The task >>
Give back exactly the lines from the start of the entries below to the line holding "Given: Select the GB country label", that line included, and leave every picture out.

Data provided >>
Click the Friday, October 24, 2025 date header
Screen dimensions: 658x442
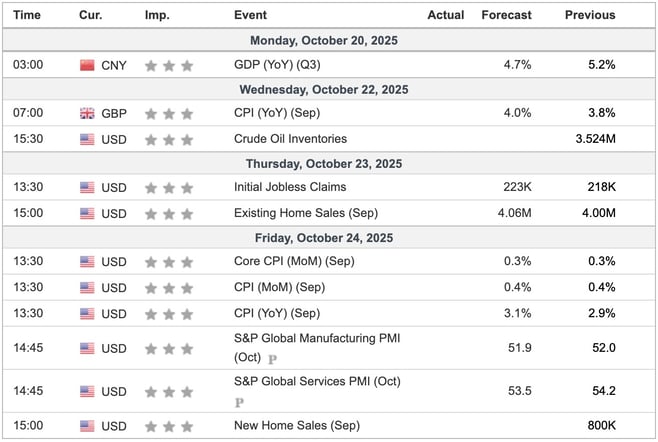coord(329,238)
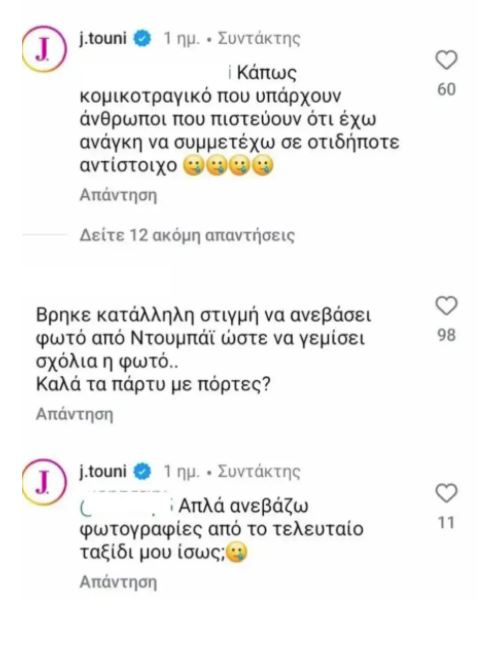Like the top j.touni comment with 60 likes
The height and width of the screenshot is (645, 483).
tap(446, 60)
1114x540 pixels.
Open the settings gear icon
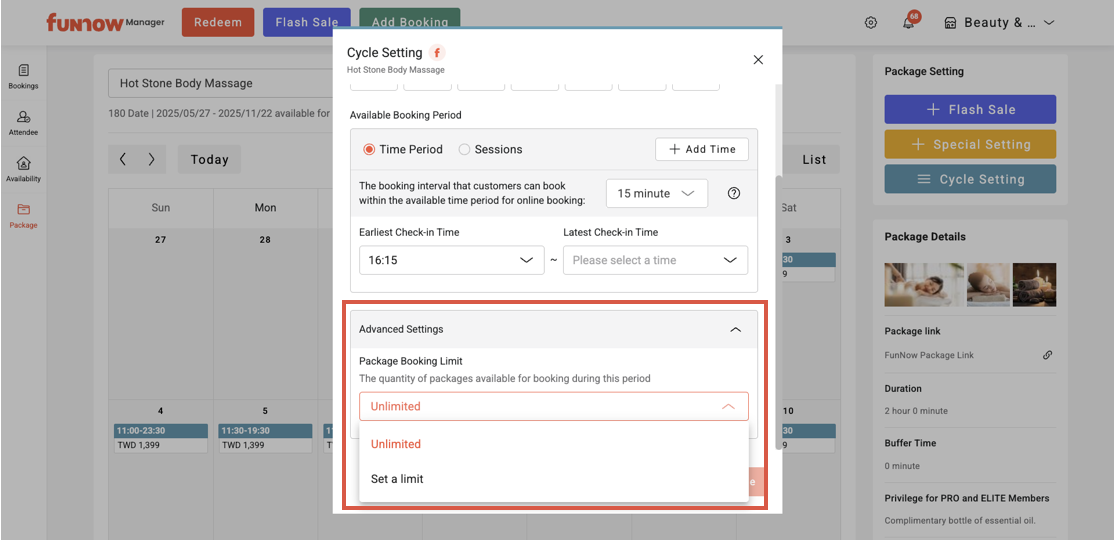[x=871, y=23]
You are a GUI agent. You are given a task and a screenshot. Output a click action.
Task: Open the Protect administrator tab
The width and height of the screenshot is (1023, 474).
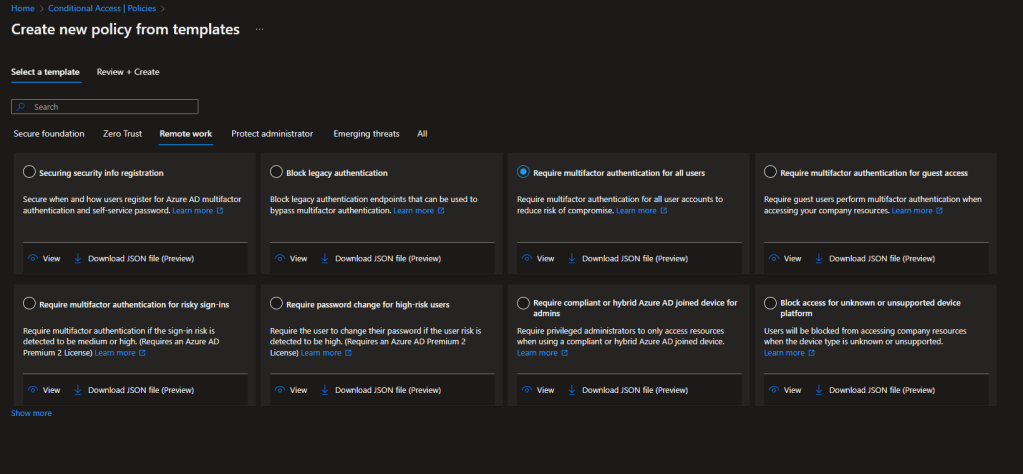[272, 133]
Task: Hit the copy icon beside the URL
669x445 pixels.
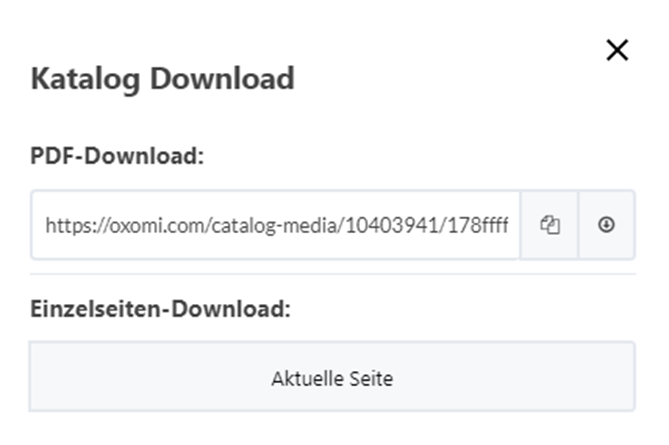Action: (x=549, y=225)
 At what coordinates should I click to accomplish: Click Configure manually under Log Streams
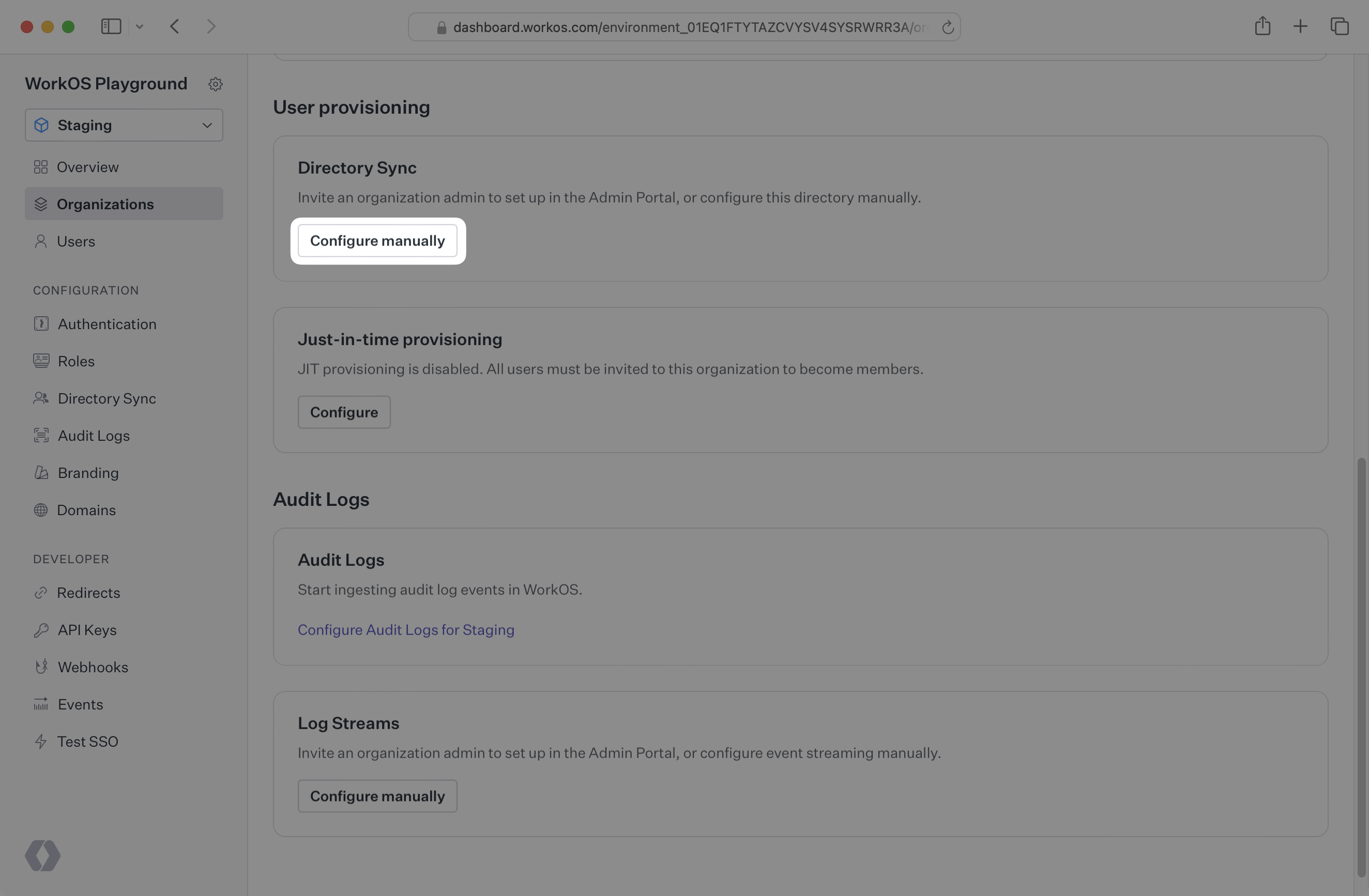(x=377, y=796)
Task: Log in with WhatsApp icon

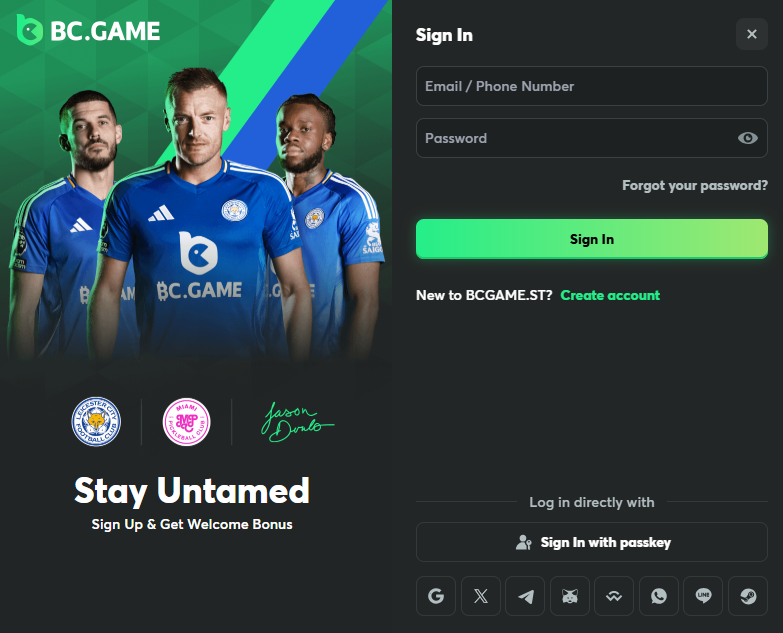Action: [659, 596]
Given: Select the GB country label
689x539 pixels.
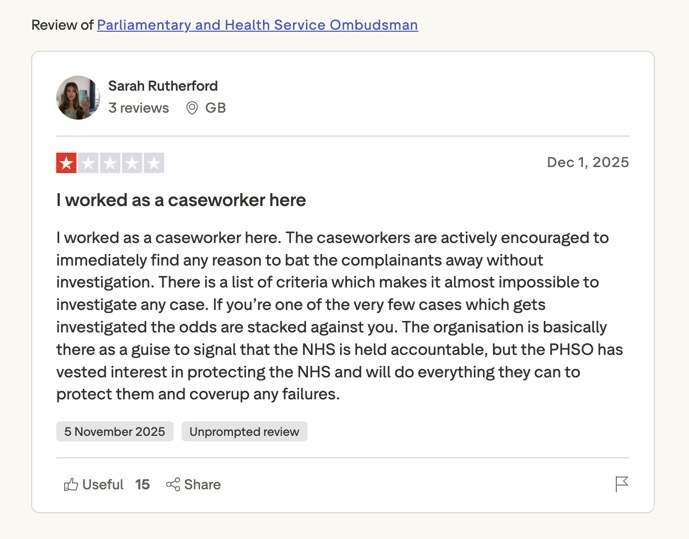Looking at the screenshot, I should [x=215, y=108].
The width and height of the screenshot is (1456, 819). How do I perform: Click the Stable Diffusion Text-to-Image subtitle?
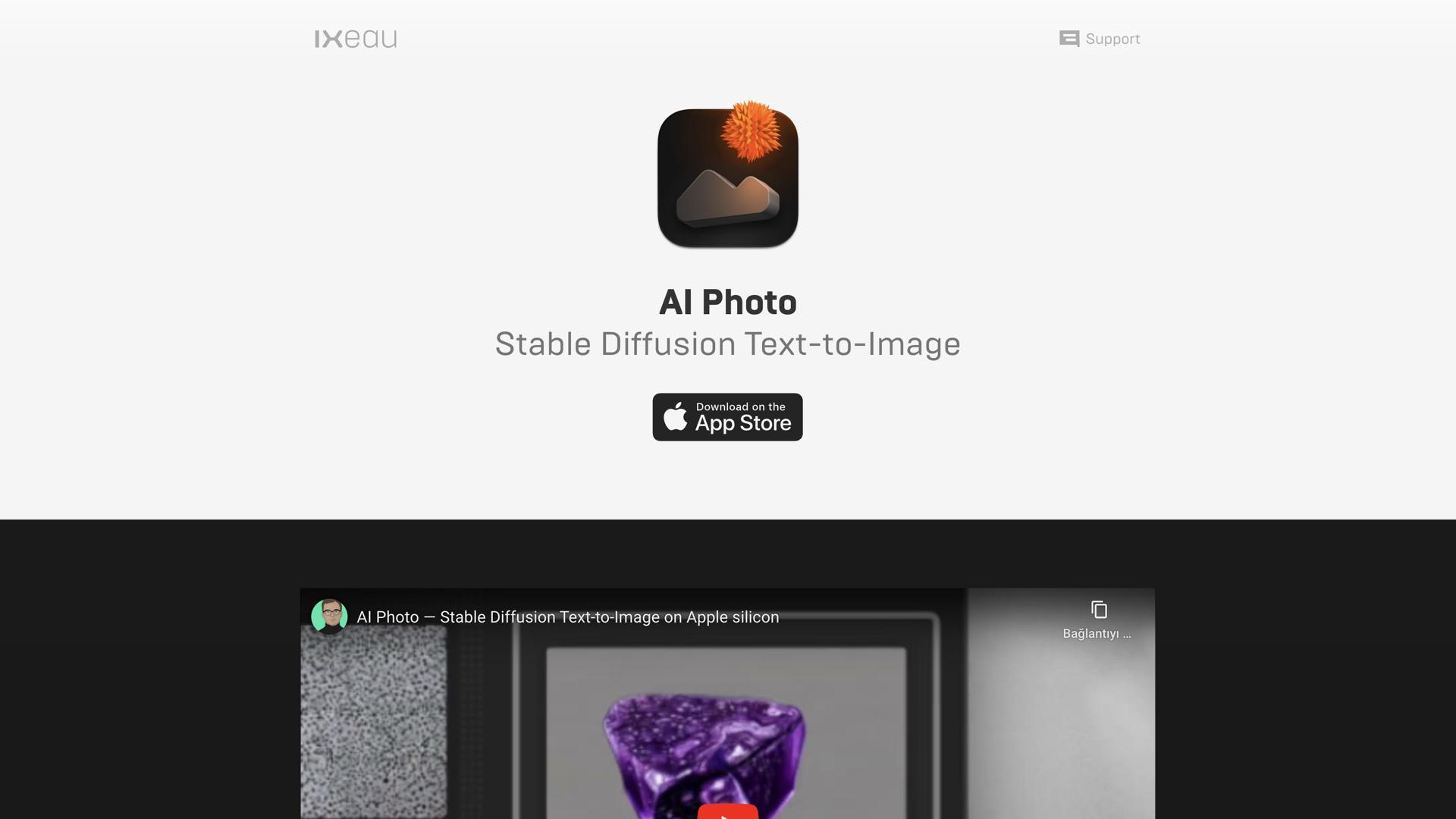click(x=728, y=344)

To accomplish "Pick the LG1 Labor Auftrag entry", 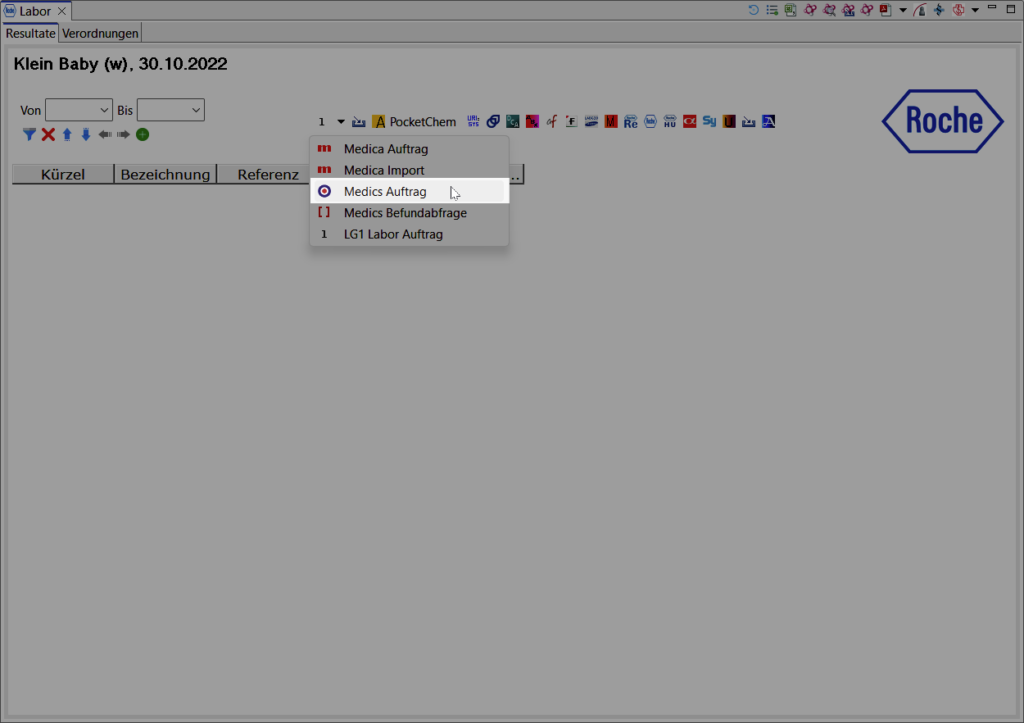I will [x=393, y=234].
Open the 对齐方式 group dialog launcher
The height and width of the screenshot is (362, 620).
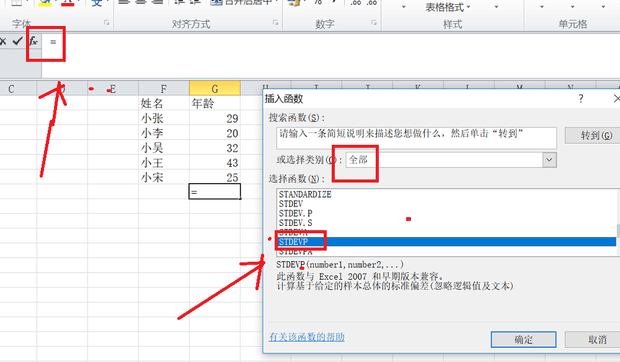pos(275,23)
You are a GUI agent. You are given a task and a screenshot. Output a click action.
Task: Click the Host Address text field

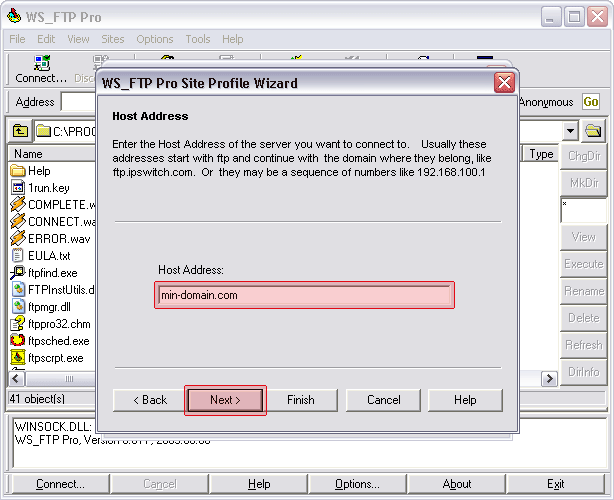(x=304, y=295)
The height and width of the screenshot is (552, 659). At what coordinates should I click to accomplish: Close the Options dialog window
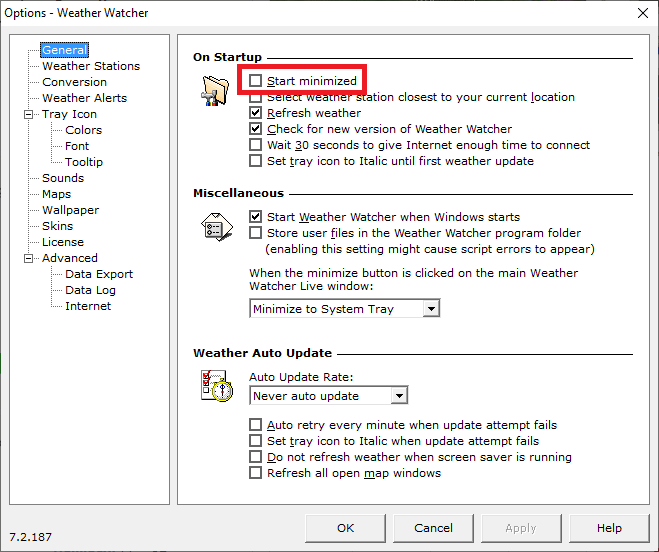(640, 12)
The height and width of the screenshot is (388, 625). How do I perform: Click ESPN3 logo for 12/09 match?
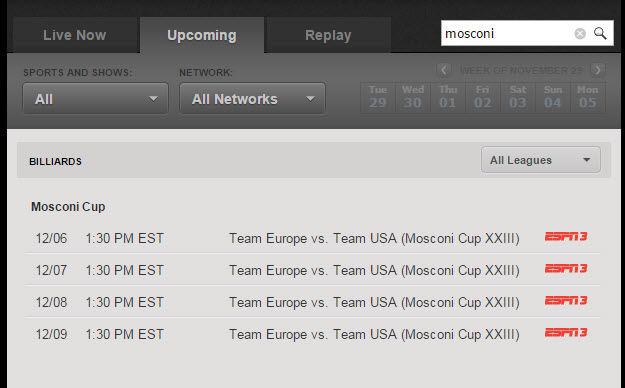566,332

Output for this task >>
Click the Friday, October 24, 2025 date header
Screen dimensions: 658x442
coord(329,238)
Like the top j.touni comment with 60 likes
The height and width of the screenshot is (645, 483).
tap(446, 60)
1114x540 pixels.
Open the settings gear icon
[x=871, y=23]
You are a GUI agent. You are given a task and a screenshot. Output a click action.
Task: Open the Protect administrator tab
The width and height of the screenshot is (1023, 474).
[272, 133]
Task: Hit the copy icon beside the URL
669x445 pixels.
Action: (x=549, y=225)
 At what coordinates should I click to accomplish: Click Configure manually under Log Streams
(x=377, y=796)
Task: Log in with WhatsApp icon

Action: [659, 596]
Given: Select the GB country label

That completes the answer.